Healthy living * Weight loss

Fat - the new taste

fat - the new taste? Ability to sense the taste of fat linked to weight

It has long been claimed that the human tongue can sense 6 different types of taste (sweet, sour, bitter, salty and so-called umami). But a new study claims that some people are able to detect the presence of fat in food by taste alone - and that these people are less likely to be overweight.

We detect most of the flavours in our food by smell as our noses are able to detect many different aromas. But our tongues are restricted to a small number of basic tastes. Originally this was thought to be the five common tastes of salt, sweetness, bitterness and sourness. Research from Japan identified the ability of the tongue to detect a sixth taste linked to protein rich foods such as meet and cheese - umami.

The new research builds on previous work in animals which suggested that there was also a seventh taste - fat.

The scientists from Deakin University and the University of Adelaide in Australia and Massey University in New Zealand screened a group of people to see if they could detect foods containing a range of fatty acids - key components of high-fat foods. They discovered that there is a wide range of reactions to these fatty acids, with some people being unable to detect them and some being highly sensitive to them.

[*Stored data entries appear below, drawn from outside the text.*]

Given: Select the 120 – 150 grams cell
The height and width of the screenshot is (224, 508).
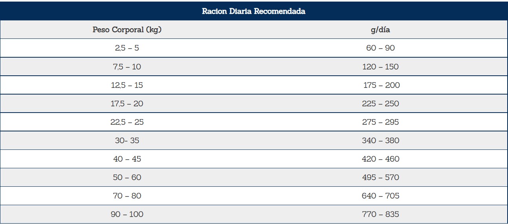Looking at the screenshot, I should pos(380,67).
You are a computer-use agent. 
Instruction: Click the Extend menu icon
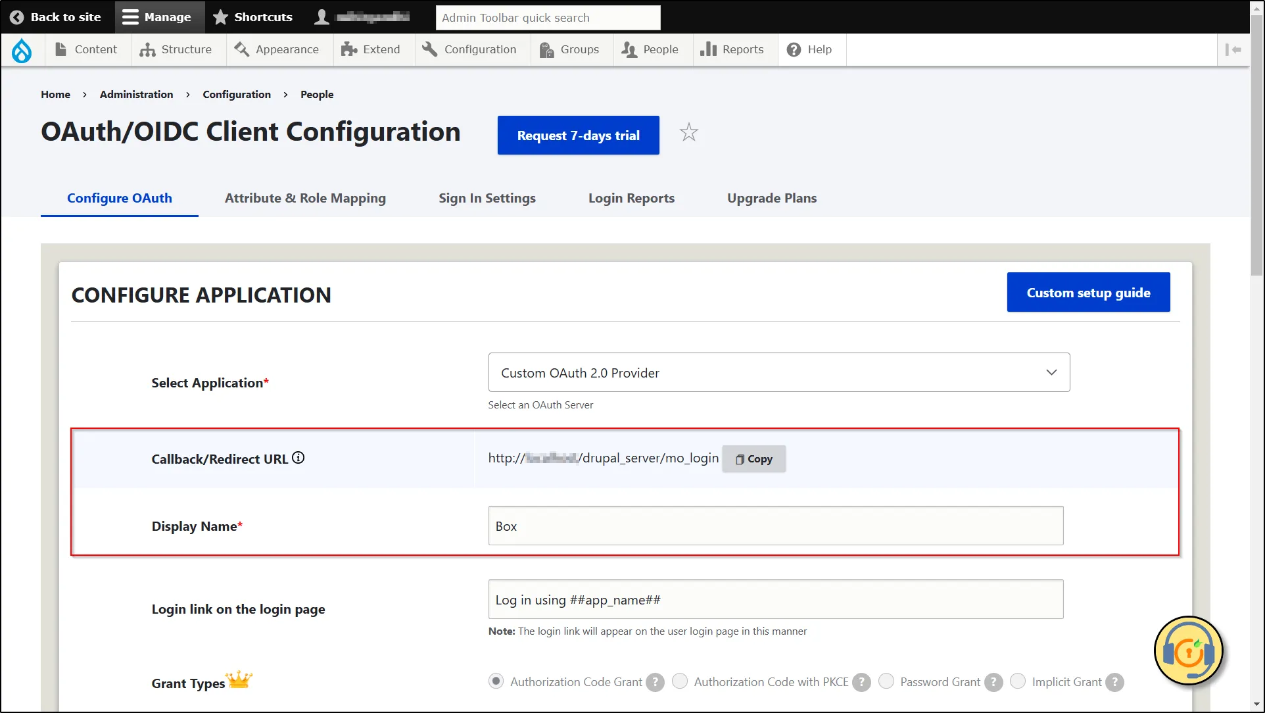click(349, 49)
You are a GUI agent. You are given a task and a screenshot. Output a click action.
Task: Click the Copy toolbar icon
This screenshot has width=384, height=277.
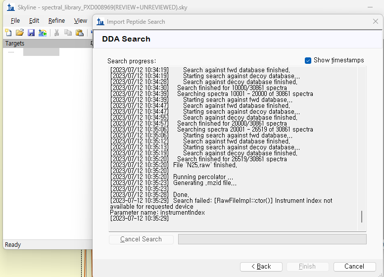[x=68, y=33]
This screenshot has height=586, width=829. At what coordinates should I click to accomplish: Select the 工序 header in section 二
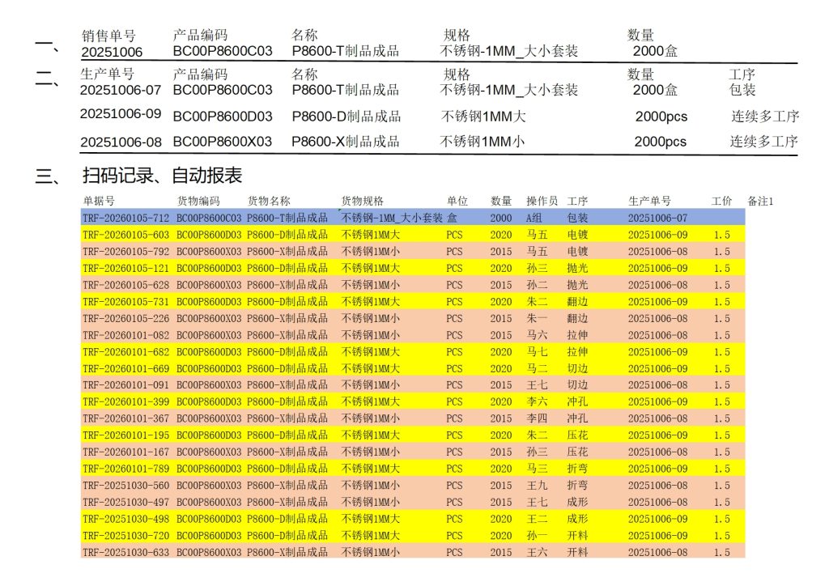pos(742,74)
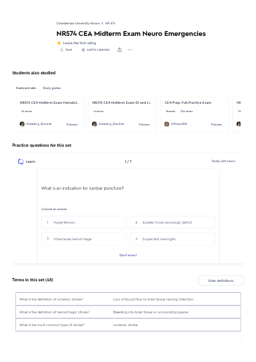The width and height of the screenshot is (256, 362).
Task: Click the Learn mode circular icon
Action: click(20, 161)
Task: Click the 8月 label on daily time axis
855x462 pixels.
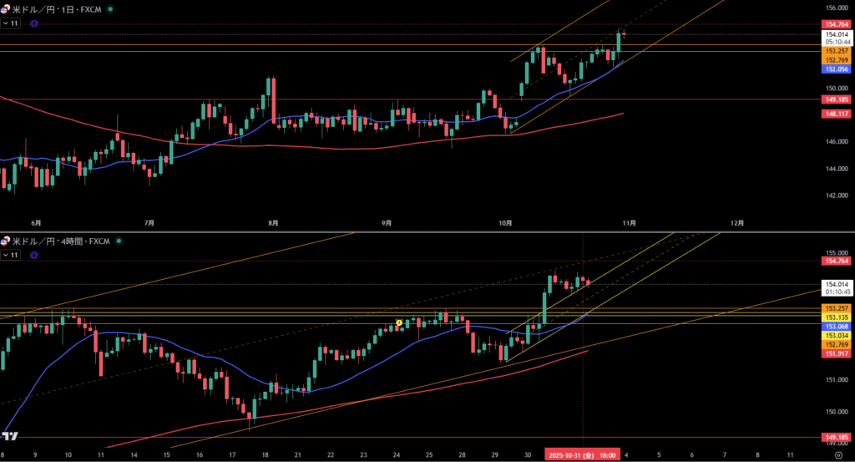Action: [273, 223]
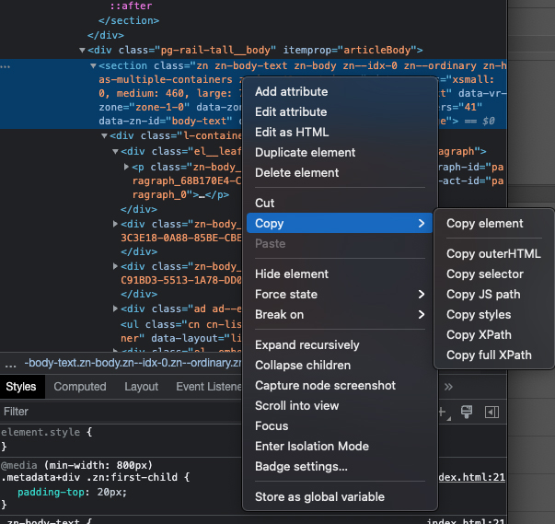The width and height of the screenshot is (555, 524).
Task: Click Capture node screenshot
Action: 325,385
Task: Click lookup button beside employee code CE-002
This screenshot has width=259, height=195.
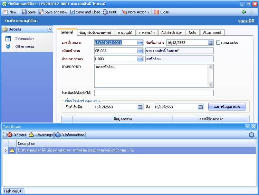Action: (x=140, y=51)
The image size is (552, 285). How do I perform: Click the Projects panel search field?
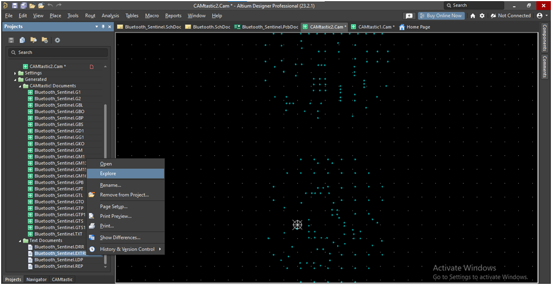coord(57,52)
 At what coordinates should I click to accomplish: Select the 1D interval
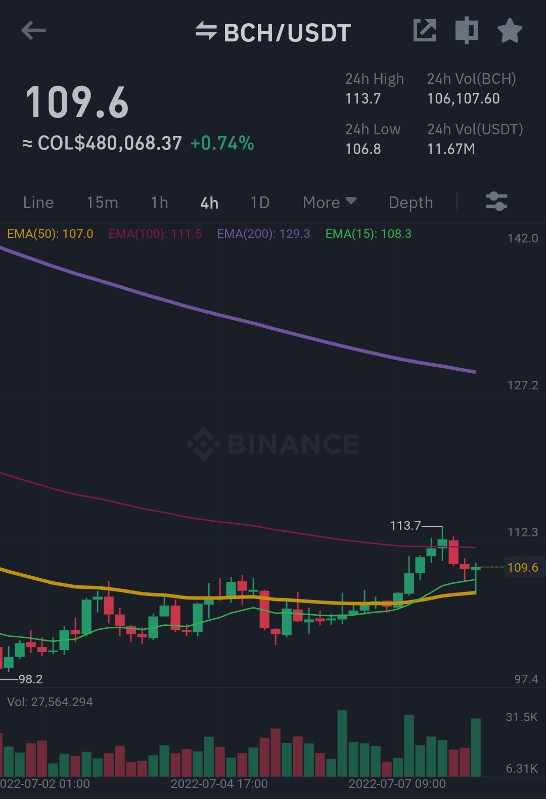click(260, 203)
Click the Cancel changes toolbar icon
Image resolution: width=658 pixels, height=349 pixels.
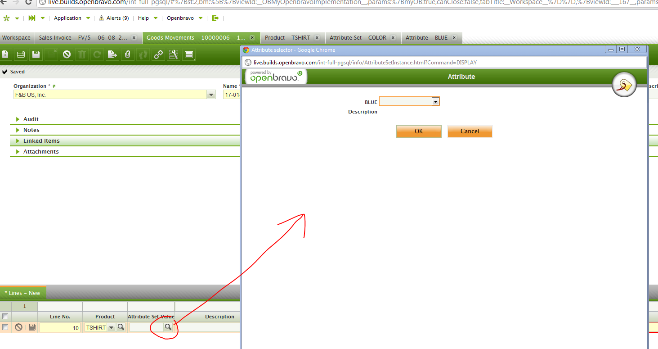point(67,55)
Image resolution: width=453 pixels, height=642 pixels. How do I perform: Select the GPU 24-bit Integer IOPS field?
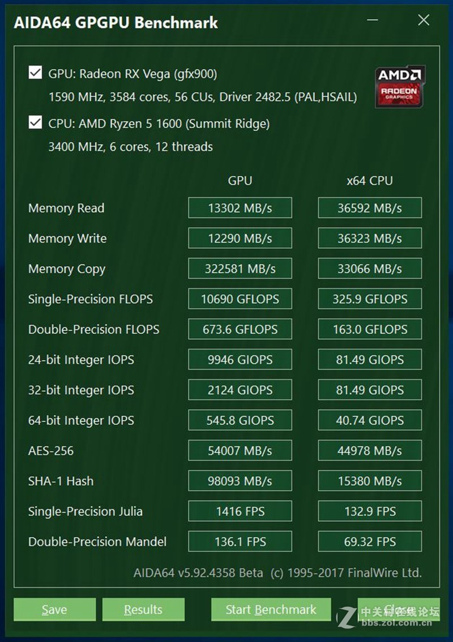[x=240, y=359]
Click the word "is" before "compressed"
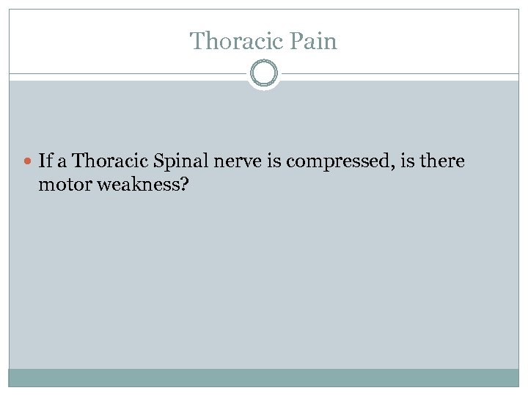This screenshot has height=396, width=528. pyautogui.click(x=274, y=161)
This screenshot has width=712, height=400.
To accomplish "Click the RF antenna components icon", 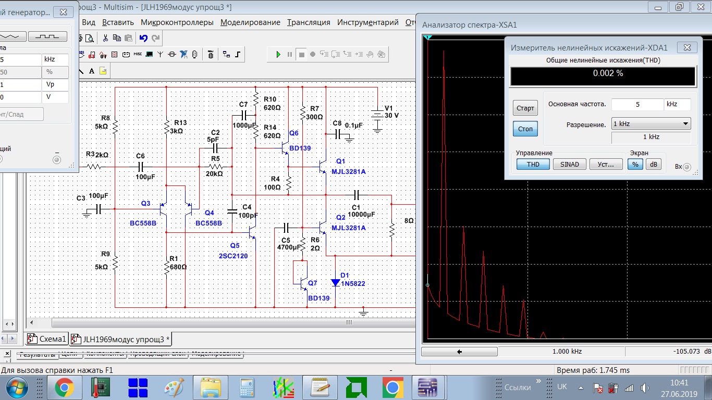I will (161, 54).
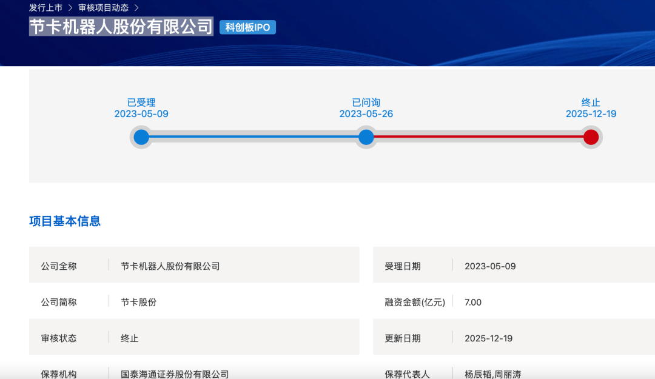Click the 国泰海通证券股份有限公司 sponsor name
This screenshot has width=655, height=379.
[175, 374]
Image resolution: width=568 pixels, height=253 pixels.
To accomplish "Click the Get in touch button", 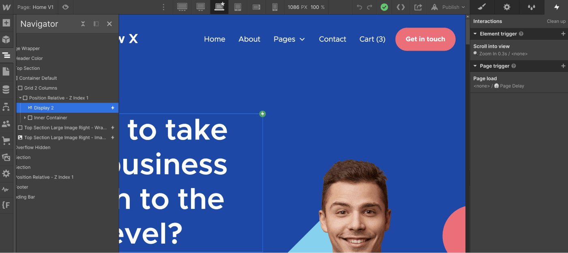I will pyautogui.click(x=425, y=39).
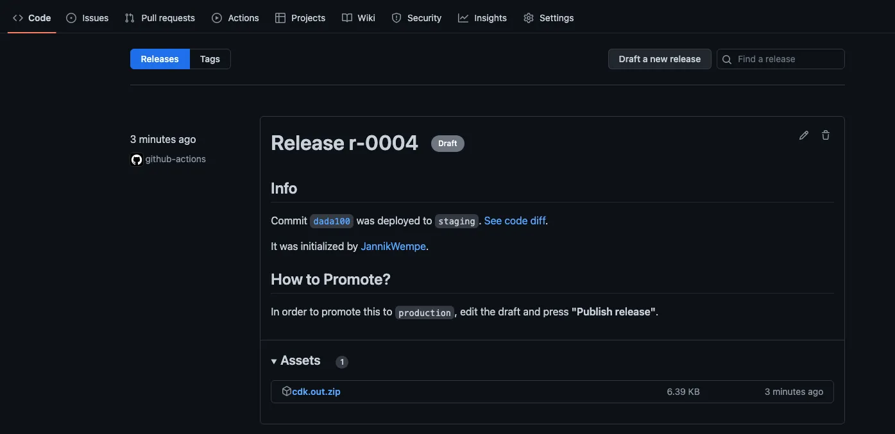
Task: Open the dada100 commit link
Action: (332, 221)
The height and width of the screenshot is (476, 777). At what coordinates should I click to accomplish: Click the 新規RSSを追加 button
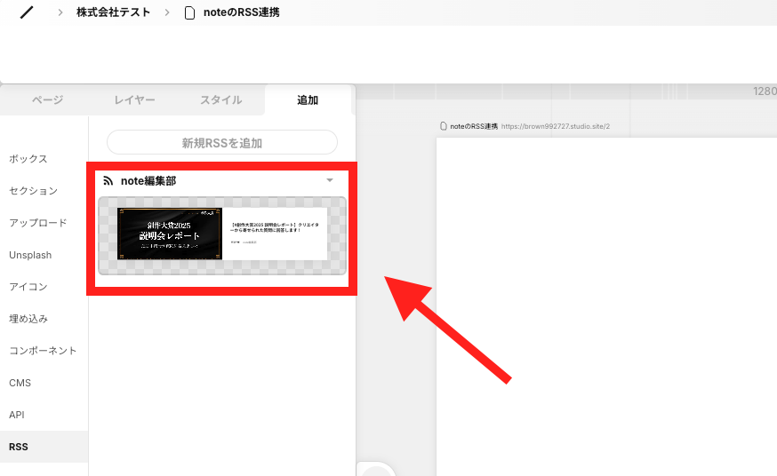[222, 142]
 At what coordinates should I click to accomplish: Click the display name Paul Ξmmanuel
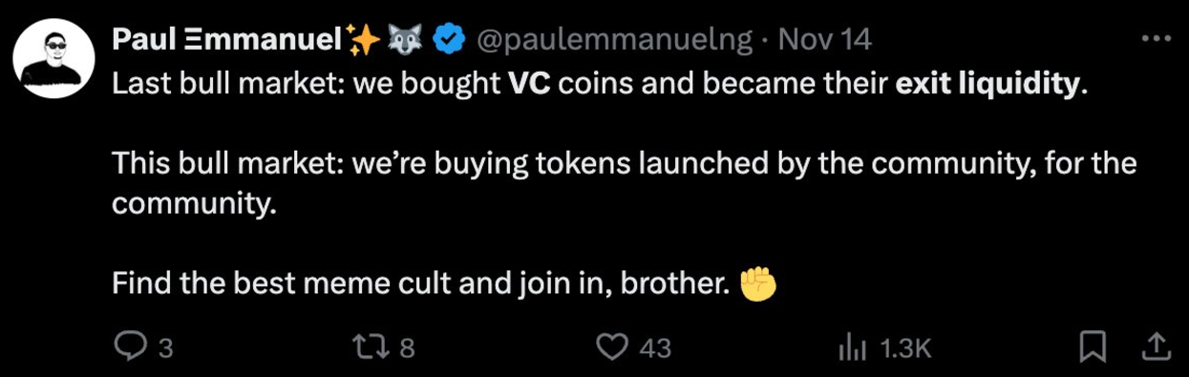pos(227,39)
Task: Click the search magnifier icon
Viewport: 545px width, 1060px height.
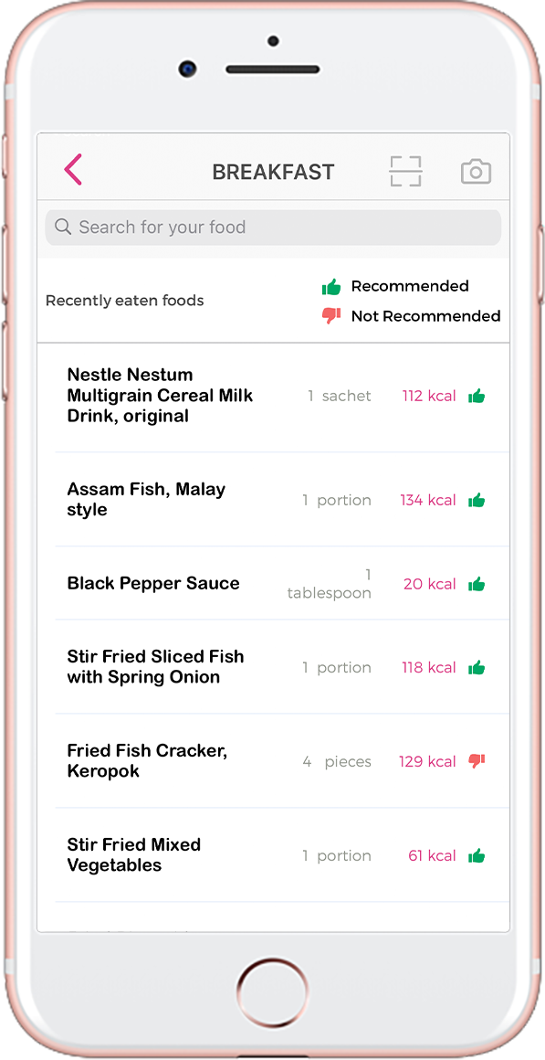Action: click(63, 228)
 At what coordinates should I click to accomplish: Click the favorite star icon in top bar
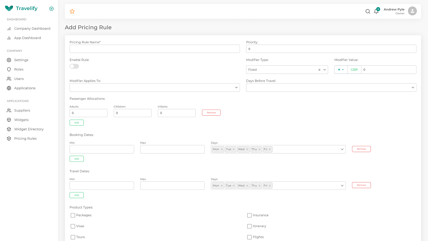pyautogui.click(x=72, y=11)
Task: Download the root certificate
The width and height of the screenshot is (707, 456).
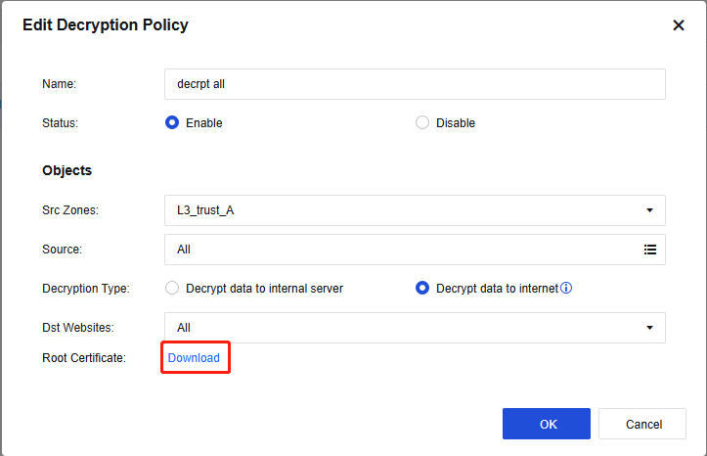Action: (194, 358)
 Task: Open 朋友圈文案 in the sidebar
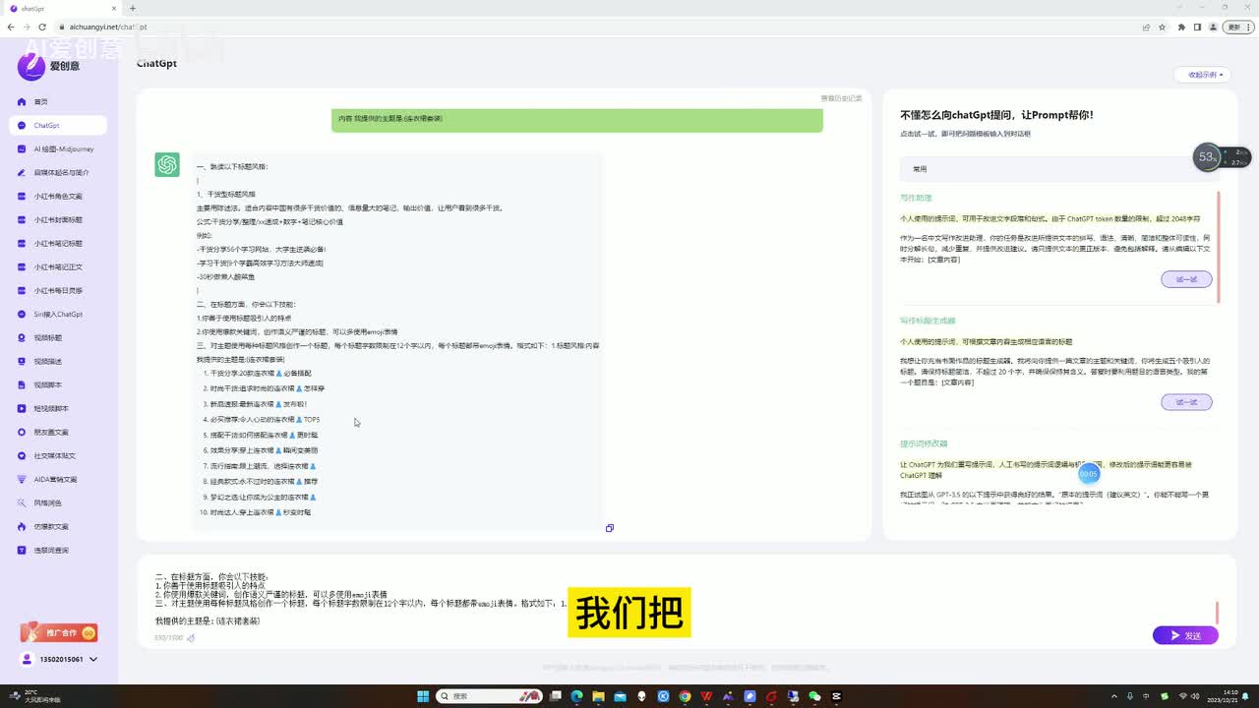pos(51,433)
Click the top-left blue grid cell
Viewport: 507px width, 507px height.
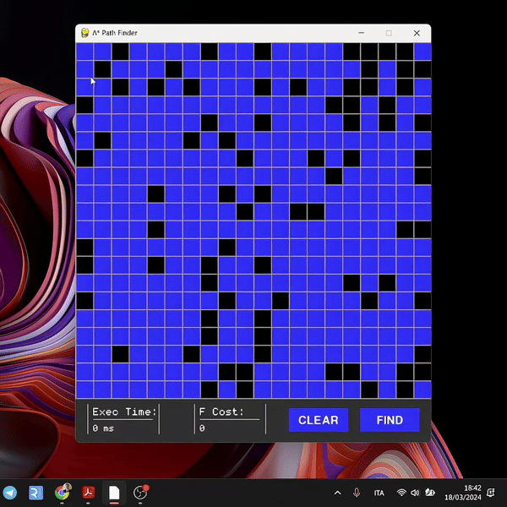coord(85,51)
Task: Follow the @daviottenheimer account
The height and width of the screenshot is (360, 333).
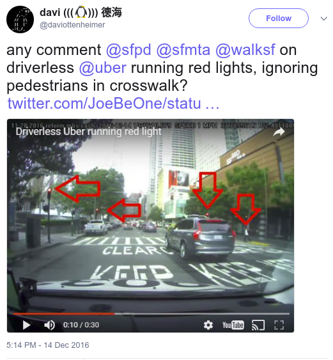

This sensitivity is linked to people's weight, as one of the researchers, Dr Russell Keast, explained: "we found that those with a high sensitivity to the taste of fat consumed less fatty foods and had lower BMIs than those with lower sensitivity."

He also suggested that our evolutionary history had a part to play in this : "With fats being easily accessible and commonly consumed in diets today, this suggests that our taste system may become desensitised to the taste of fat over time, leaving some people more susceptible to overeating fatty foods."

It may be the case that this research could be used to help develop new low fat diets and to help overweight people reduce their fat intake.

The research is published in the British Journal Of Nutrition.